My students have done all kinds of word sorts and making words with magnetic letters during word work too. They are starting to apply the short vowels and long vowels that they have/are learning (I posted previously on this same group trying to learn their long vowel sounds-click here to read). It is all about applying these skills in reading and not in isolation. They still need prompting when reading about switching out the sounds, but we have moved from needing the teaching to the prompting. That is a BIG step for this group in the right direction!
I have a group of first grade readers that I am earning every penny of my salary. 🙂 One of my favorite groups (okay, they all are my favorites), but boy do I have to work hard to show any progress with them. It is a small group of 6 that just seems to struggle, struggle to keep sounds in their heads. To ask them to apply these sounds and switch them out during reading has been difficult to say the least. So I have tried several different ways to help them retain the sounds. One way they enjoyed was the flip book.

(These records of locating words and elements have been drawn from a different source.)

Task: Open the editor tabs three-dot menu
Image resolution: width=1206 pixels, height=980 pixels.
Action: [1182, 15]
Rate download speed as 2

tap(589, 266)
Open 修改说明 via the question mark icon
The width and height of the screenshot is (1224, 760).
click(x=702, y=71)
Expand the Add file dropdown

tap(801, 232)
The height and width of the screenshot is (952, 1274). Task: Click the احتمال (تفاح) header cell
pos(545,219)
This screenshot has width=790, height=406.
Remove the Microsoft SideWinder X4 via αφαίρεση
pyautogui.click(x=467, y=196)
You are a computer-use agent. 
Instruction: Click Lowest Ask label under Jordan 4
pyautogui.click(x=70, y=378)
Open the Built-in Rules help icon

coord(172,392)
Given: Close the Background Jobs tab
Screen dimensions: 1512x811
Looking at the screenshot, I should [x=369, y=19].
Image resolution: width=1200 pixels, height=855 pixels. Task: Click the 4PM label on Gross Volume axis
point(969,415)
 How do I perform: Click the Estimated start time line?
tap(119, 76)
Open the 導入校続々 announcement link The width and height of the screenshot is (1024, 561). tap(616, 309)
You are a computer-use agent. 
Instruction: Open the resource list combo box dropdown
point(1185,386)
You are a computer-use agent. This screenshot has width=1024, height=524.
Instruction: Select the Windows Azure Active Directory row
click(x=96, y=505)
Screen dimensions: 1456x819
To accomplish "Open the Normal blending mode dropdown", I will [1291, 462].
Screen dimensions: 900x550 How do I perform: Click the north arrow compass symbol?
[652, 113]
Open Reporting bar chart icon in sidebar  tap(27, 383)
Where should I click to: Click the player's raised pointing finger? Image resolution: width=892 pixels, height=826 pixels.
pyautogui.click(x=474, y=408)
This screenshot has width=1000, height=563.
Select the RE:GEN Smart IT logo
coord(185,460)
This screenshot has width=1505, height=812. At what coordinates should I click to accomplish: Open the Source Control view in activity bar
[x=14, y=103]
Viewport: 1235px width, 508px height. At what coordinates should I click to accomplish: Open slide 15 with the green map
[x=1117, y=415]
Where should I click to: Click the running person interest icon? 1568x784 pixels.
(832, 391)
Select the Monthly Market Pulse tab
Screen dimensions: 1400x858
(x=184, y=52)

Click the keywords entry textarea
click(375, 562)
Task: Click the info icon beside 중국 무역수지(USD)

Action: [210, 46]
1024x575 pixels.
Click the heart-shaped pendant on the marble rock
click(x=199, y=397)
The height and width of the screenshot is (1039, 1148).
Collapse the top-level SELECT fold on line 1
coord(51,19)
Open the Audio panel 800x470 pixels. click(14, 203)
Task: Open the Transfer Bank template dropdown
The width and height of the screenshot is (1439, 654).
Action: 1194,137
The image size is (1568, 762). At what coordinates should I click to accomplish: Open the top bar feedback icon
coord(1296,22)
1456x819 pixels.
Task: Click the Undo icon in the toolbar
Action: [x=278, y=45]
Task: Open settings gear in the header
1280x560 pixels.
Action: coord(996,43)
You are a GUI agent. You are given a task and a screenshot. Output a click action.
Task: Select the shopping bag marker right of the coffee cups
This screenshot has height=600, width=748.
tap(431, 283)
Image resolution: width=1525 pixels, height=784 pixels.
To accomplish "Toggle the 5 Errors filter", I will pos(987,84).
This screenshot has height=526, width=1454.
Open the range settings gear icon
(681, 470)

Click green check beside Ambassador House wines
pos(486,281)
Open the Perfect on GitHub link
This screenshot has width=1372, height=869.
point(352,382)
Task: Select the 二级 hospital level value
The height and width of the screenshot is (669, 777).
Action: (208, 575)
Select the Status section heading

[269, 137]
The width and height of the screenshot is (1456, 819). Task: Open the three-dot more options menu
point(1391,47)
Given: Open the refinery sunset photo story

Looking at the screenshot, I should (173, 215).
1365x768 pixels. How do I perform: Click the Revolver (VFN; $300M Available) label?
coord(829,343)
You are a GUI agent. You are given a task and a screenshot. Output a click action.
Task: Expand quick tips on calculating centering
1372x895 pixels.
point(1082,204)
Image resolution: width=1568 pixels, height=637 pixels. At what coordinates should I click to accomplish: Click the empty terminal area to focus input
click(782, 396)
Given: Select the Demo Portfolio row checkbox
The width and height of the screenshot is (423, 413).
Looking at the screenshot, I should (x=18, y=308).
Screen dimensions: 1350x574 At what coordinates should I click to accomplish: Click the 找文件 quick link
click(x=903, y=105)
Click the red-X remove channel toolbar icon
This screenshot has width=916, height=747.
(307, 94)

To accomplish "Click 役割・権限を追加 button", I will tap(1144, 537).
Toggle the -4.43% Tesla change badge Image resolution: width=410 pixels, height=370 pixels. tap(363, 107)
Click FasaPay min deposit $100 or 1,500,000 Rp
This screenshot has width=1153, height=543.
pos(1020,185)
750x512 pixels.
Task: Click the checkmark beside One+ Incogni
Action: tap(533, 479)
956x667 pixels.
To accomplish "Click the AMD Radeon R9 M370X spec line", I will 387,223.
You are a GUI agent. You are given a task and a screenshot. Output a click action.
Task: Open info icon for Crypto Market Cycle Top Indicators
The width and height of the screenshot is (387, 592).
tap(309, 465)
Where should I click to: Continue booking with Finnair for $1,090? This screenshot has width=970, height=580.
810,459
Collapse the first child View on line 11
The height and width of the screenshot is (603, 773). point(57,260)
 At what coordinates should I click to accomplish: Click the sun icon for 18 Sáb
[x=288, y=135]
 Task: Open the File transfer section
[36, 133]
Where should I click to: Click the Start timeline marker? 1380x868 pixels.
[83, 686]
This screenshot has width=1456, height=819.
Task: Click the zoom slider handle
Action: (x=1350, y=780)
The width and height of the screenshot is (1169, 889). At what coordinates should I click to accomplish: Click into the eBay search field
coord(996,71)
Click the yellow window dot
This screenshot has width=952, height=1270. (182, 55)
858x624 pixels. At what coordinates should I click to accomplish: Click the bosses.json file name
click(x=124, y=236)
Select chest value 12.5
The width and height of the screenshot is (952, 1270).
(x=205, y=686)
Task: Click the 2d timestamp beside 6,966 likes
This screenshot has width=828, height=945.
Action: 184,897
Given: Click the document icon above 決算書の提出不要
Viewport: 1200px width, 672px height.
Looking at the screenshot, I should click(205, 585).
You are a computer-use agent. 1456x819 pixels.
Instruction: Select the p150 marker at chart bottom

I wanted to be sure they knew the different vowel names. Then we not only practiced their sounds, but came up with a movement to go with each one. Brain based research says that we can remember better if we have a visual and a movement to go with what we are learning. So we did sign language for apple and egg. I couldn’t find any to go with igloo and ostrich so we made up our own that made sense to them.
My kids also made their own short vowel books. They got to come up with the words that had short vowel sounds in them that were meaningful to them. To help them remember, I had to be sure they were connecting with words that had meaning to them. A few needed me to spell Optimus Prime for them for the short o page. I had no idea who that was!